America may be heading toward a self-driving future but Warren Buffett still has faith in truckers.
Buffett’s Berkshire Hathaway conglomerate announced Tuesday it had agreed to acquire an immediate 38.6% stake in Pilot Flying J, the largest truck stop operator in North America. Under the terms of the agreement, it would acquire another 41.4% in 2023, giving it majority control.
Knoxville, Tenn.-based Pilot Flying J is currently controlled by the Haslam family, which will retain 20% ownership once Buffett takes over. CEO Jimmy Haslam’s father founded what became Pilot Flying J in 1958, with a single gas station.
“Pilot Flying J is built on a longstanding tradition of excellence and an unrivaled commitment to serving North America’s drivers,” Buffett said in a news release. “Jimmy Haslam and his team have created an industry leader and a key enabler of the nation’s economy.”
“The company has a smart growth strategy in place and we look forward to a partnership that supports the trucking industry for years to come,” he added.

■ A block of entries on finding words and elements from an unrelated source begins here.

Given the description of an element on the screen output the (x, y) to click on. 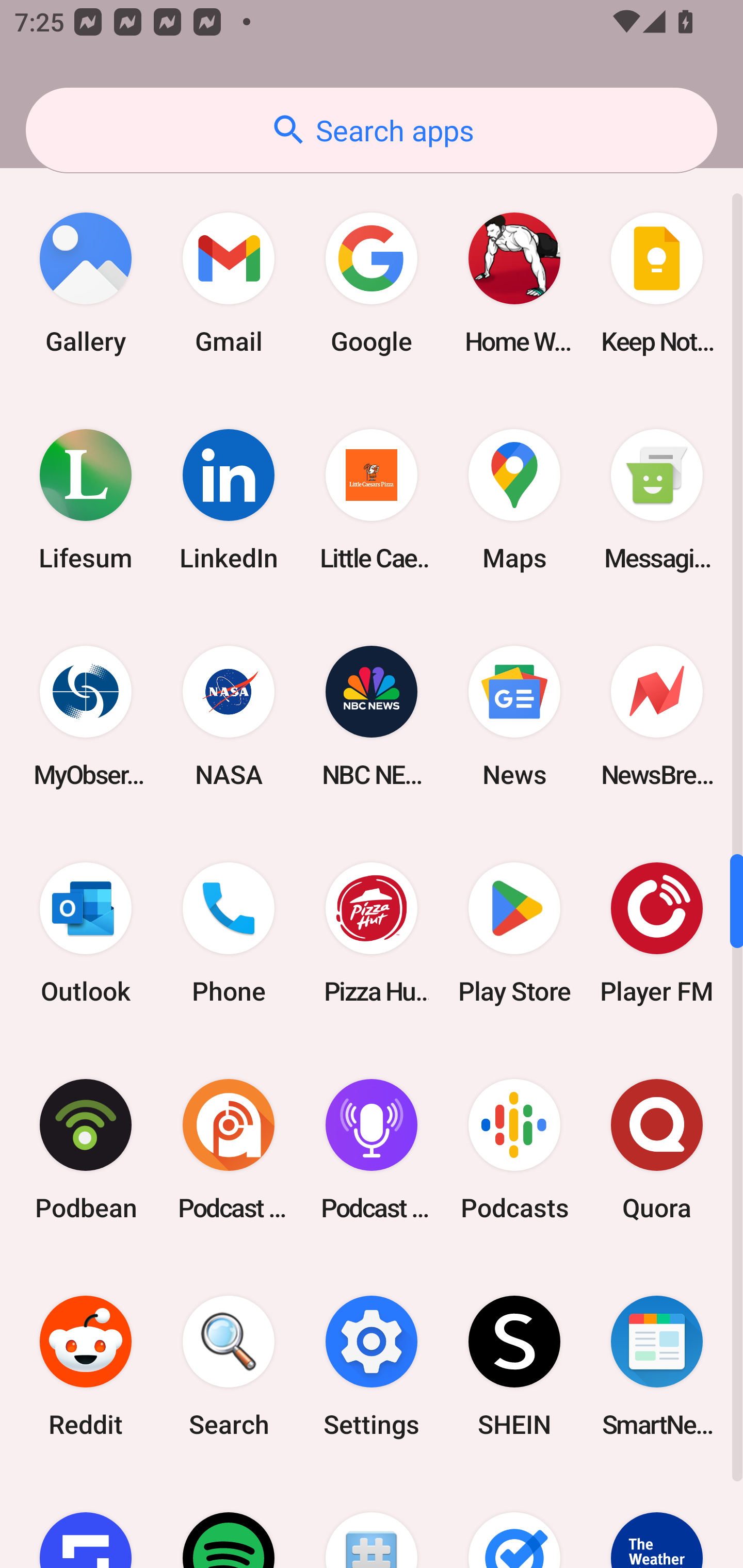
  Search apps (371, 130)
Gallery (85, 283)
Gmail (228, 283)
Google (371, 283)
Home Workout (514, 283)
Keep Notes (656, 283)
Lifesum (85, 500)
LinkedIn (228, 500)
Little Caesars Pizza (371, 500)
Maps (514, 500)
Messaging (656, 500)
MyObservatory (85, 716)
NASA (228, 716)
NBC NEWS (371, 716)
News (514, 716)
NewsBreak (656, 716)
Outlook (85, 932)
Phone (228, 932)
Pizza Hut HK & Macau (371, 932)
Play Store (514, 932)
Player FM (656, 932)
Podbean (85, 1149)
Podcast Addict (228, 1149)
Podcast Player (371, 1149)
Podcasts (514, 1149)
Quora (656, 1149)
Reddit (85, 1365)
Search (228, 1365)
Settings (371, 1365)
SHEIN (514, 1365)
SmartNews (656, 1365)
Sofascore (85, 1520)
Spotify (228, 1520)
Superuser (371, 1520)
Tasks (514, 1520)
The Weather Channel (656, 1520)
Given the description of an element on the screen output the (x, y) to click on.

Buffett has been relatively quiet on the acquisition front lately but has other transportation holdings including the BNSF railroad. Pilot Flying J has more than 27,000 employees, 750 locations across the US and Canada, and more than $20 billion in annual revenue.
According to a recent White House report, 80% to 100% of nearly 1.7 million heavy truck drivers could lose their jobs to automation. Robot-run trucks are transporting cargo at one of Singapore’s busiest ports and, in Australia, they are hauling iron ore.
“In tossing so much money into Pilot Flying J, the 86-year-old businessman is making a bet that there will continue to be money spent and made on America’s much-mythologized highways,” Quartz said.
“Adding Pilot Flying J also boosts [Buffett’s] bet on U.S. economic growth,” Reuters said.
Jimmy Haslam also owns the Cleveland Browns football team. “Given the impeccable reputation of Warren Buffett’s Berkshire Hathaway, and our shared vision and values, we decided this was an ideal opportunity,” he said.